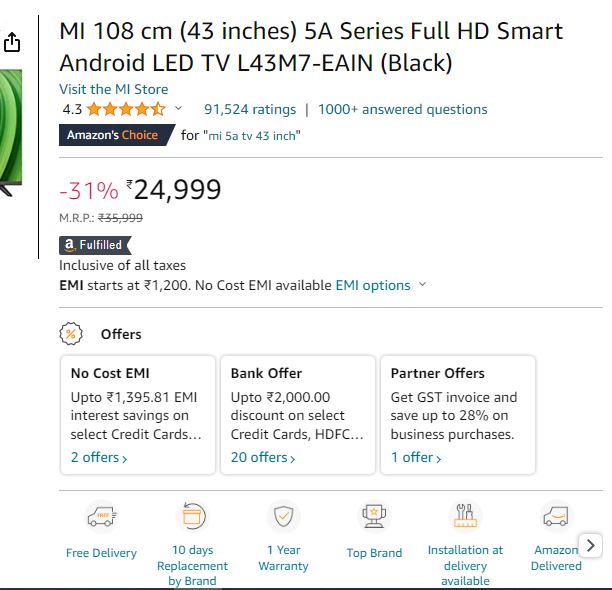Open the 91,524 ratings link
The height and width of the screenshot is (590, 612).
250,109
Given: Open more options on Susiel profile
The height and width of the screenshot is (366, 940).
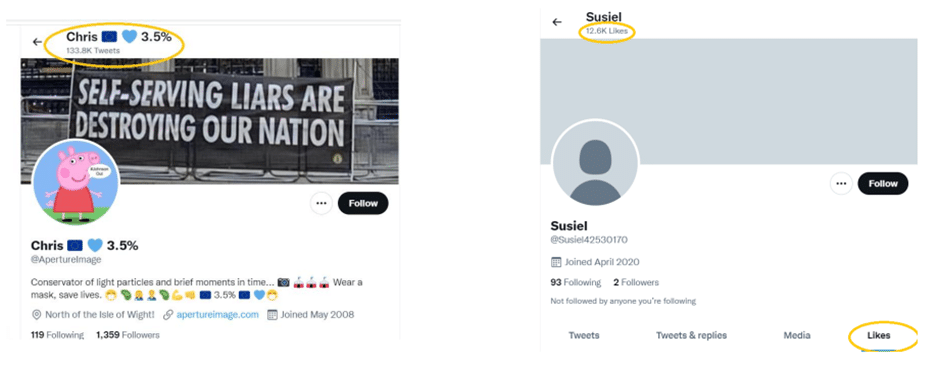Looking at the screenshot, I should click(841, 183).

----------------

▸ Direction:
Report how many lines in the listing contain the word "width". Give only the number.

▸ Reply to the task:
2